* **What you should do**: Beginning at the line that includes "Click the Enable Halochain dropdown arrow" in the entries below, print each line exactly as it appears, through the last one.

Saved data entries
####################
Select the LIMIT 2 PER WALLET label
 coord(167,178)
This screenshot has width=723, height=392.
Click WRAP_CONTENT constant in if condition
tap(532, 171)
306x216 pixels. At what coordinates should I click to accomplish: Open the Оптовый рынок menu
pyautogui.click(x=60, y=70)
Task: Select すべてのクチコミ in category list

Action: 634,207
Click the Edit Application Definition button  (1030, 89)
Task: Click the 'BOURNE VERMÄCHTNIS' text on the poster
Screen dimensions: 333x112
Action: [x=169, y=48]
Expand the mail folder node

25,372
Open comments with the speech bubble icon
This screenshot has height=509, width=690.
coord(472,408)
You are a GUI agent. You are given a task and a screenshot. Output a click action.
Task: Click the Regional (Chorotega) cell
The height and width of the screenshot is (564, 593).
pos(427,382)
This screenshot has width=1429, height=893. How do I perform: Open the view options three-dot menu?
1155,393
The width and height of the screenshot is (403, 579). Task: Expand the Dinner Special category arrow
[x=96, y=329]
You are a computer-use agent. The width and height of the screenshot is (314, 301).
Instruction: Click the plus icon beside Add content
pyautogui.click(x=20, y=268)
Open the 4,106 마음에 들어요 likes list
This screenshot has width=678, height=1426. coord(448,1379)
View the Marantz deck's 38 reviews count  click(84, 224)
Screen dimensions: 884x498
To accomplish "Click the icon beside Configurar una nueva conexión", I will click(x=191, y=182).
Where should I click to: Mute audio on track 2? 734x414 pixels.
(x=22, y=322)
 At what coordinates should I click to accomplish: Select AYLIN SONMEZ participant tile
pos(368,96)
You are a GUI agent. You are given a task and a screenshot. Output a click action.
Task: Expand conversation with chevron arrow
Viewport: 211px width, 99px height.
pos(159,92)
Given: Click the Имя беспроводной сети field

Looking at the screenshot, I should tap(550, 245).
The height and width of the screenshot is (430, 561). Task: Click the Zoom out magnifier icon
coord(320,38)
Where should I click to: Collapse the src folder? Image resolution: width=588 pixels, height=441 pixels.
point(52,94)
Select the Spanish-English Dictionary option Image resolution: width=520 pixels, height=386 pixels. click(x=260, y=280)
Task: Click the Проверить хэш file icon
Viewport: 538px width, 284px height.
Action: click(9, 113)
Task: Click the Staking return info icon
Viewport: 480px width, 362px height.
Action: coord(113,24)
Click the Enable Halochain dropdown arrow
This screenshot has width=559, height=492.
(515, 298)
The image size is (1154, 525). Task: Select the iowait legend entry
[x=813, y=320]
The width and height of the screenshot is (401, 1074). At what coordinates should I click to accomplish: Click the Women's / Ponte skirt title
####################
* **Response area**:
Click the Enable Halochain dropdown arrow
This screenshot has width=559, height=492.
(515, 298)
The image size is (1154, 525). Task: Select the iowait legend entry
[x=813, y=320]
The width and height of the screenshot is (401, 1074). At what coordinates should I click to accomplish: Click the Women's / Ponte skirt title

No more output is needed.